A partir de um ponto, somem as intervenções dos amigos, e minha mãe se dedica a transcrever poemas e pensamentos. Poetas brasileiros – Vicente de Carvalho, tio-bisavô das queridas Rezende, a escritora Maria Valéria e suas irmãs Viviana e Valentina, é um dos mais presentes – prevalecem sobre os demais, ainda que, no caso dos pensadores, sejam os gregos e os franceses os mais citados. Ela registra de Victor Hugo: “O riso é um camarada às vezes tão útil como o saber”. Desta vez, minha pesquisa confirmou a fonte, ainda que, recorrendo a uma inteligência artificial, tenha encontrado a frase um pouco distinta: “O riso é o começo da sabedoria”. Preciosismos à parte, minha mãe cultivou o riso, mesmo escondendo-o nas muitas horas bravas da vida.

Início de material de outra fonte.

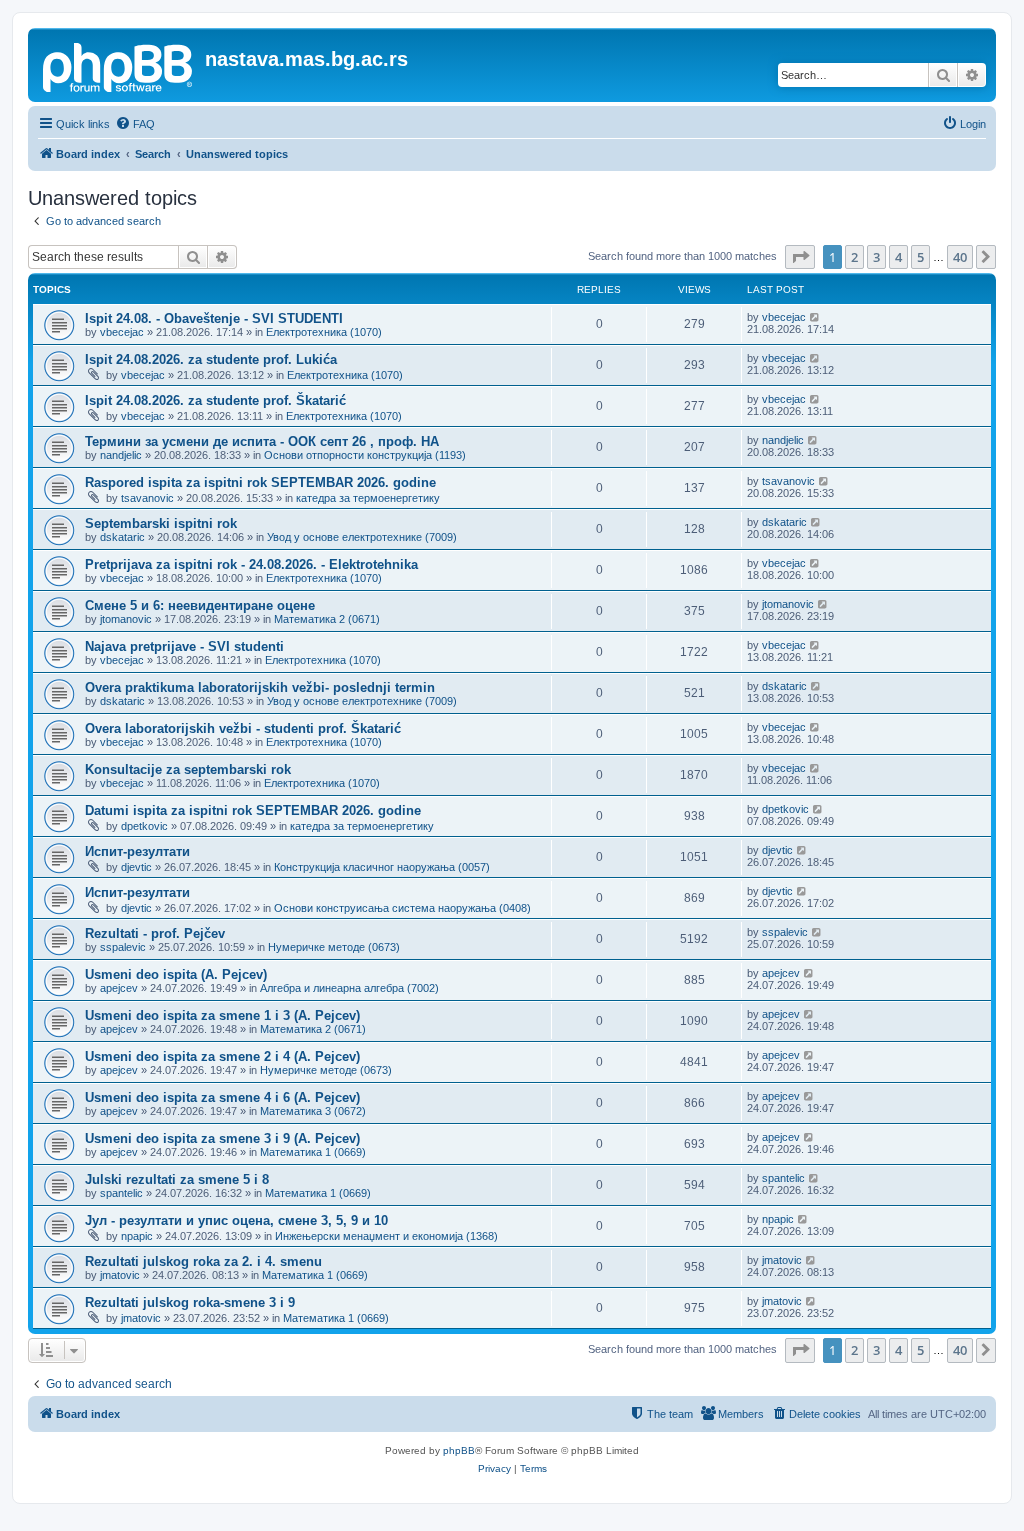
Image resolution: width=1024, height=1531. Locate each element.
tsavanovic (147, 498)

Na noite que sucedeu meu contato com o caderno, sonhei com mamãe. Mas antes com a Patrícia. Encontrava minha irmã nas escadas do prédio onde moro. Era tudo tão alegre, bem poderia – e pode – ser verdade. Depois aparecia minha mãe. Na realidade, uma mulher sem nenhum de seus traços – nem de ninguém que eu conheça –, dizendo-se minha mãe. Não sei, acho que hackearam as redes sociais do céu ou dos sonhos. Há uma impostora no lugar da dona Haydée.